Dataset content:
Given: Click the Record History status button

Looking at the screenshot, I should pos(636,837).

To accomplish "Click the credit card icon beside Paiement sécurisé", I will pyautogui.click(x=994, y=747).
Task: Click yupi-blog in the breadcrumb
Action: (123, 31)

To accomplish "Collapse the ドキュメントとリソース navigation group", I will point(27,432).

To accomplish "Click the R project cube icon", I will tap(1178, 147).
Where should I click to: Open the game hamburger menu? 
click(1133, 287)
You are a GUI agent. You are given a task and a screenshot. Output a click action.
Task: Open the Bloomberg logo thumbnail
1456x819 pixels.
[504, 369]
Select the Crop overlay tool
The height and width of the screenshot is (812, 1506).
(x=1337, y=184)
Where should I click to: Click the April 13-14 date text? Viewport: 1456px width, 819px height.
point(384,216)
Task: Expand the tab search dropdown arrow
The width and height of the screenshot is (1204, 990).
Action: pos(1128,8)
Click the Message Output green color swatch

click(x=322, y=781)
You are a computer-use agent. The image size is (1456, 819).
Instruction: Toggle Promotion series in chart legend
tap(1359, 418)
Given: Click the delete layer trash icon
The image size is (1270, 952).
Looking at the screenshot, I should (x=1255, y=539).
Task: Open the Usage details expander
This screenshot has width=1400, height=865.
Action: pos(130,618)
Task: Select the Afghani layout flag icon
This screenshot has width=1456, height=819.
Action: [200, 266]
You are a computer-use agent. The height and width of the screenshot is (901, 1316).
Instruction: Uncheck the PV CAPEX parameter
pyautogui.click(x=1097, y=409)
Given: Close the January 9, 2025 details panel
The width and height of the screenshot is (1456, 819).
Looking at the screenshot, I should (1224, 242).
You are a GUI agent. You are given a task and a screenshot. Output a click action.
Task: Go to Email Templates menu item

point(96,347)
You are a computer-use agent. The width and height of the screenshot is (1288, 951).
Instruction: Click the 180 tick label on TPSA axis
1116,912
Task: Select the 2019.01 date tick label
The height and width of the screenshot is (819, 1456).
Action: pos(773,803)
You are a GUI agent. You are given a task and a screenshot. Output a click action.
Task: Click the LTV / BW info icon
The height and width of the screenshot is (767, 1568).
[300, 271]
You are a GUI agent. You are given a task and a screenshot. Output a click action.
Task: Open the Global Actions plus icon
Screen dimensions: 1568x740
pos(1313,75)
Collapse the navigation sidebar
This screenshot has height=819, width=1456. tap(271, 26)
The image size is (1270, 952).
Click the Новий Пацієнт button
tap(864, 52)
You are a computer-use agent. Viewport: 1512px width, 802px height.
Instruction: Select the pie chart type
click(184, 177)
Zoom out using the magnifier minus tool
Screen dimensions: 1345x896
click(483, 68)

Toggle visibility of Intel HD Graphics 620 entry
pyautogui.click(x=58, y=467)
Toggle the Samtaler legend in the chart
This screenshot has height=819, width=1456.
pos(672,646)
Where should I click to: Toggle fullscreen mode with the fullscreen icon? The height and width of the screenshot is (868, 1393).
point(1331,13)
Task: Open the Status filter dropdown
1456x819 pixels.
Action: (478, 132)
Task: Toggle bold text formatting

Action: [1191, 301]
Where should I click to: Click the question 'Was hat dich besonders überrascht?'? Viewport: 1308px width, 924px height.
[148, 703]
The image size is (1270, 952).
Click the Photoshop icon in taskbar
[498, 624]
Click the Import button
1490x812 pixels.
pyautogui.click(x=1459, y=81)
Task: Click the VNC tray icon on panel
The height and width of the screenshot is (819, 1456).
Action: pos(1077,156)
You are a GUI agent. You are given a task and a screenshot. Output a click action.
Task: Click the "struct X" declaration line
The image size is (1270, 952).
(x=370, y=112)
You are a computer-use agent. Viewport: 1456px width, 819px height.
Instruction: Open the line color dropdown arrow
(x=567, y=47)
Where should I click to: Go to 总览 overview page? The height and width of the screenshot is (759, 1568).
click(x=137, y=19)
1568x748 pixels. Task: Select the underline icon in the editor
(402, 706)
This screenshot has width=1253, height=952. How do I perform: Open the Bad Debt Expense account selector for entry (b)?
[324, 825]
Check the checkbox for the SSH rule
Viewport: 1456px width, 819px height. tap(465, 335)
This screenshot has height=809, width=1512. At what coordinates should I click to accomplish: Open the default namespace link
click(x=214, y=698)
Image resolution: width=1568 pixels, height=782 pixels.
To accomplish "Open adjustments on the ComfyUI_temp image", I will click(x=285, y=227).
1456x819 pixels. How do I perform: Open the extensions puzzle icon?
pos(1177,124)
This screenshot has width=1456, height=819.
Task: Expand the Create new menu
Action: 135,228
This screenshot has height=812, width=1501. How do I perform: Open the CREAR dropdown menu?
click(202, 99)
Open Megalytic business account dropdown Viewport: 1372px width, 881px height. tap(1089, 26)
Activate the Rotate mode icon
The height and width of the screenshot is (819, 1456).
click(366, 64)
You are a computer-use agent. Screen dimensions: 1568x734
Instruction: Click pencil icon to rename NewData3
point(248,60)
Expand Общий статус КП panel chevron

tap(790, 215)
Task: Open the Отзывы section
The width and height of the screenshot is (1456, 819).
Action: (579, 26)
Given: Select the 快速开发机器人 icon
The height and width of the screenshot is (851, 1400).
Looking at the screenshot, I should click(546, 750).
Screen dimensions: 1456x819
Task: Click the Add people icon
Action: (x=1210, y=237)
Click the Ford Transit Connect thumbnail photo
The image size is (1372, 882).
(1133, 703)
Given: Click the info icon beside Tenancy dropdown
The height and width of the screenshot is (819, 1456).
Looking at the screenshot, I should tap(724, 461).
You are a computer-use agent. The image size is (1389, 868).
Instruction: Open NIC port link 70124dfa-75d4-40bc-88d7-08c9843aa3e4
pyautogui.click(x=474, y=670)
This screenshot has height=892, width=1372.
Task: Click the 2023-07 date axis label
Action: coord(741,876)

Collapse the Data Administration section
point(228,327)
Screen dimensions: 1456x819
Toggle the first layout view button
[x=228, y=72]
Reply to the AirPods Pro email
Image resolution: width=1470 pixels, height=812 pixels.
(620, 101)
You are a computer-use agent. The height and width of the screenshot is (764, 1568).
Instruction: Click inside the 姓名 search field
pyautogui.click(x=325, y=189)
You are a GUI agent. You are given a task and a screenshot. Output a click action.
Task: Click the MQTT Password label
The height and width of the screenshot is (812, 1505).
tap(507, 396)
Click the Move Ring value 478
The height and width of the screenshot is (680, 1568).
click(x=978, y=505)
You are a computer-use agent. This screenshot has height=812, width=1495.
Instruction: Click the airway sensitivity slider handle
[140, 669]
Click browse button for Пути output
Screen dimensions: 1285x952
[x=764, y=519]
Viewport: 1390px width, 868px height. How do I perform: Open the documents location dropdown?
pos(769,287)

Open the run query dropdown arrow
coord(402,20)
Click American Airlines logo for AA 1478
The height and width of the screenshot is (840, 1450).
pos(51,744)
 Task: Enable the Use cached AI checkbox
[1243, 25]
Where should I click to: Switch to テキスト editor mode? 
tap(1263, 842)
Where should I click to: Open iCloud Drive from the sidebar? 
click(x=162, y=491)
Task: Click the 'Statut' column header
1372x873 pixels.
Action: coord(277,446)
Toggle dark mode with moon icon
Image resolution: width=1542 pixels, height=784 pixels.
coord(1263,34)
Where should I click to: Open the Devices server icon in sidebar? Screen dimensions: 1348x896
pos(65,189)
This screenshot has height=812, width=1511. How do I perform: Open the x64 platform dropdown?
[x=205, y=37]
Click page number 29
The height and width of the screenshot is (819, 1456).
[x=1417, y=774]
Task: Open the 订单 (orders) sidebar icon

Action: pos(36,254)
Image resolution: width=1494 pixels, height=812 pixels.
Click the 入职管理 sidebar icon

Prompt:
Write out every record, exactly as written.

Written solution:
Given: Click the Record History status button

Looking at the screenshot, I should pos(636,837).

To accomplish "Click the credit card icon beside Paiement sécurisé", I will pyautogui.click(x=994, y=747).
Task: Click yupi-blog in the breadcrumb
Action: (123, 31)

To accomplish "Collapse the ドキュメントとリソース navigation group", I will point(27,432).

To accomplish "Click the R project cube icon", I will tap(1178, 147).
Where should I click to: Open the game hamburger menu? 
click(1133, 287)
You are a GUI agent. You are given a task and a screenshot. Output a click action.
Task: Open the Bloomberg logo thumbnail
1456x819 pixels.
[504, 369]
Select the Crop overlay tool
The height and width of the screenshot is (812, 1506).
(x=1337, y=184)
Where should I click to: Click the April 13-14 date text? Viewport: 1456px width, 819px height.
point(384,216)
Task: Expand the tab search dropdown arrow
The width and height of the screenshot is (1204, 990).
Action: pos(1128,8)
Click the Message Output green color swatch

click(x=322, y=781)
You are a computer-use agent. The image size is (1456, 819).
Instruction: Toggle Promotion series in chart legend
tap(1359, 418)
Given: Click the delete layer trash icon
The image size is (1270, 952).
Looking at the screenshot, I should (x=1255, y=539).
Task: Open the Usage details expander
This screenshot has width=1400, height=865.
Action: pos(130,618)
Task: Select the Afghani layout flag icon
This screenshot has width=1456, height=819.
Action: [200, 266]
You are a computer-use agent. The height and width of the screenshot is (901, 1316).
Instruction: Uncheck the PV CAPEX parameter
pyautogui.click(x=1097, y=409)
Given: Close the January 9, 2025 details panel
The width and height of the screenshot is (1456, 819).
Looking at the screenshot, I should (1224, 242).
You are a GUI agent. You are given a task and a screenshot. Output a click action.
Task: Go to Email Templates menu item

point(96,347)
You are a computer-use agent. The width and height of the screenshot is (1288, 951).
Instruction: Click the 180 tick label on TPSA axis
1116,912
Task: Select the 2019.01 date tick label
The height and width of the screenshot is (819, 1456).
Action: pos(773,803)
You are a GUI agent. You are given a task and a screenshot. Output a click action.
Task: Click the LTV / BW info icon
The height and width of the screenshot is (767, 1568).
[300, 271]
You are a GUI agent. You are given a task and a screenshot. Output a click action.
Task: Open the Global Actions plus icon
Screen dimensions: 1568x740
pos(1313,75)
Collapse the navigation sidebar
This screenshot has height=819, width=1456. tap(271, 26)
The image size is (1270, 952).
Click the Новий Пацієнт button
tap(864, 52)
You are a computer-use agent. Viewport: 1512px width, 802px height.
Instruction: Select the pie chart type
click(184, 177)
Zoom out using the magnifier minus tool
Screen dimensions: 1345x896
click(483, 68)

Toggle visibility of Intel HD Graphics 620 entry
pyautogui.click(x=58, y=467)
Toggle the Samtaler legend in the chart
This screenshot has height=819, width=1456.
pos(672,646)
Where should I click to: Toggle fullscreen mode with the fullscreen icon? The height and width of the screenshot is (868, 1393).
point(1331,13)
Task: Open the Status filter dropdown
1456x819 pixels.
Action: (478, 132)
Task: Toggle bold text formatting

Action: [1191, 301]
Where should I click to: Click the question 'Was hat dich besonders überrascht?'? Viewport: 1308px width, 924px height.
[148, 703]
The image size is (1270, 952).
Click the Photoshop icon in taskbar
[498, 624]
Click the Import button
1490x812 pixels.
pyautogui.click(x=1459, y=81)
Task: Click the VNC tray icon on panel
The height and width of the screenshot is (819, 1456).
Action: pos(1077,156)
You are a GUI agent. You are given a task and a screenshot. Output a click action.
Task: Click the "struct X" declaration line
The image size is (1270, 952).
(x=370, y=112)
You are a computer-use agent. Viewport: 1456px width, 819px height.
Instruction: Open the line color dropdown arrow
(x=567, y=47)
Where should I click to: Go to 总览 overview page? The height and width of the screenshot is (759, 1568).
click(x=137, y=19)
1568x748 pixels. Task: Select the underline icon in the editor
(402, 706)
This screenshot has width=1253, height=952. How do I perform: Open the Bad Debt Expense account selector for entry (b)?
[324, 825]
Check the checkbox for the SSH rule
Viewport: 1456px width, 819px height. tap(465, 335)
This screenshot has height=809, width=1512. At what coordinates should I click to accomplish: Open the default namespace link
click(x=214, y=698)
Image resolution: width=1568 pixels, height=782 pixels.
To accomplish "Open adjustments on the ComfyUI_temp image", I will click(x=285, y=227).
1456x819 pixels. How do I perform: Open the extensions puzzle icon?
pos(1177,124)
This screenshot has width=1456, height=819.
Task: Expand the Create new menu
Action: 135,228
This screenshot has height=812, width=1501. How do I perform: Open the CREAR dropdown menu?
click(202, 99)
Open Megalytic business account dropdown Viewport: 1372px width, 881px height. tap(1089, 26)
Activate the Rotate mode icon
The height and width of the screenshot is (819, 1456).
click(366, 64)
You are a computer-use agent. Screen dimensions: 1568x734
Instruction: Click pencil icon to rename NewData3
point(248,60)
Expand Общий статус КП panel chevron

tap(790, 215)
Task: Open the Отзывы section
The width and height of the screenshot is (1456, 819).
Action: (579, 26)
Given: Select the 快速开发机器人 icon
The height and width of the screenshot is (851, 1400).
Looking at the screenshot, I should click(546, 750).
Screen dimensions: 1456x819
Task: Click the Add people icon
Action: (x=1210, y=237)
Click the Ford Transit Connect thumbnail photo
The image size is (1372, 882).
(1133, 703)
Given: Click the info icon beside Tenancy dropdown
The height and width of the screenshot is (819, 1456).
Looking at the screenshot, I should tap(724, 461).
You are a computer-use agent. The image size is (1389, 868).
Instruction: Open NIC port link 70124dfa-75d4-40bc-88d7-08c9843aa3e4
pyautogui.click(x=474, y=670)
This screenshot has height=892, width=1372.
Task: Click the 2023-07 date axis label
Action: coord(741,876)

Collapse the Data Administration section
point(228,327)
Screen dimensions: 1456x819
Toggle the first layout view button
[x=228, y=72]
Reply to the AirPods Pro email
Image resolution: width=1470 pixels, height=812 pixels.
(620, 101)
You are a computer-use agent. The height and width of the screenshot is (764, 1568).
Instruction: Click inside the 姓名 search field
pyautogui.click(x=325, y=189)
You are a GUI agent. You are given a task and a screenshot. Output a click action.
Task: Click the MQTT Password label
The height and width of the screenshot is (812, 1505).
tap(507, 396)
Click the Move Ring value 478
The height and width of the screenshot is (680, 1568).
click(x=978, y=505)
You are a computer-use agent. This screenshot has height=812, width=1495.
Instruction: Click the airway sensitivity slider handle
[140, 669]
Click browse button for Пути output
Screen dimensions: 1285x952
[x=764, y=519]
Viewport: 1390px width, 868px height. How do I perform: Open the documents location dropdown?
pos(769,287)

Open the run query dropdown arrow
coord(402,20)
Click American Airlines logo for AA 1478
The height and width of the screenshot is (840, 1450).
pos(51,744)
 Task: Enable the Use cached AI checkbox
[1243, 25]
Where should I click to: Switch to テキスト editor mode? 
tap(1263, 842)
Where should I click to: Open iCloud Drive from the sidebar? 
click(x=162, y=491)
Task: Click the 'Statut' column header
1372x873 pixels.
Action: coord(277,446)
Toggle dark mode with moon icon
Image resolution: width=1542 pixels, height=784 pixels.
coord(1263,34)
Where should I click to: Open the Devices server icon in sidebar? Screen dimensions: 1348x896
pos(65,189)
This screenshot has height=812, width=1511. How do I perform: Open the x64 platform dropdown?
[x=205, y=37]
Click page number 29
The height and width of the screenshot is (819, 1456).
[x=1417, y=774]
Task: Open the 订单 (orders) sidebar icon

Action: pos(36,254)
Image resolution: width=1494 pixels, height=812 pixels.
Click the 入职管理 sidebar icon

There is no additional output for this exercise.